Cloudbeveiligingsbedrijf Wiz onthult dat de Cosmos DB in Microsoft Azure gebruikt kon worden om elke Azure-gebruiker volledige beheerderstoegang te geven. Dit zou kwaadwillenden in staat stellen om data te lezen, schrijven en verwijderen. De fout in Azure is inmiddels verholpen.
Door een serie kwetsbaarheden in de Jupyter Notebook-functie van Cosmos DB te gebruiken, kan een aanvaller informatie inzien over het Cosmos DB Jupyter Notebook, legt Wiz uit. De aanvaller krijgt vervolgens een set aan inloggegevens voor het Cosmos DB account, het Jupyter Notebook en het Jupyter Notebook Storage-account.
Zodra kwaadwillenden deze gegevens in handen hebben, begint het feest pas echt. Ze kunnen via verschillende kanalen data bekijken, aanpassen en verwijderen in het Cosmos DB account van het doelwit.
Cosmos DB fout niet actief misbruikt
Voor de onthulling, bracht Wiz uiteraard eerst Microsoft op de hoogte van de fout. Als beloning voor het detecteren dan de kwetsbaarheid, deelde Microsoft een beloning van 40.000 dollar uit. Inmiddels heeft Microsoft de fout verholpen. Als aanvulling op het oplossen van de fout, adviseert Microsoft gebruikers van Azure om hun Cosmos DB inloggegevens zo snel mogelijk opnieuw in te stellen.

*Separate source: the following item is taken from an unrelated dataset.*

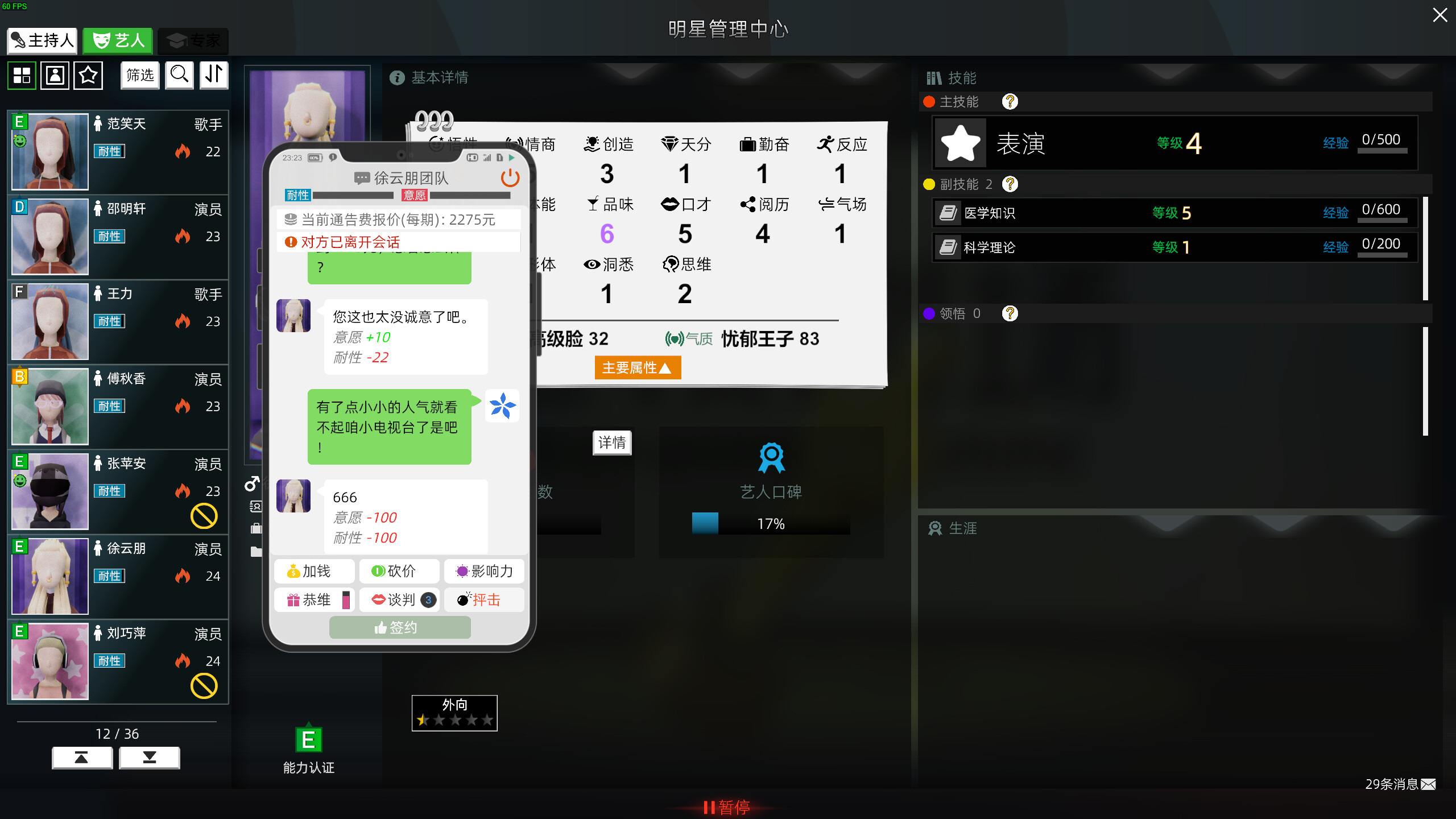Open the 主技能 help question mark
1456x819 pixels.
1010,102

Een woordvoerder van Microsoft liet aan The Register weten dat Microsoft het probleem met Cosmos DB meteen heeft opgelost om klanten veilig en beschermd te houden. Ook bedankt Microsoft de beveiligingsonderzoekers van Wiz die de fout hebben ontdekt.
Microsoft bevestigt dat de fout niet actief is misbruikt. De kwetsbaarheid zorgde er daarom niet voor dat onbevoegden toegang tot data van klanten kregen. Alle klanten die mogelijk zijn aangetast door de fout, hebben daar een melding over gekregen, laat Microsoft nog weten.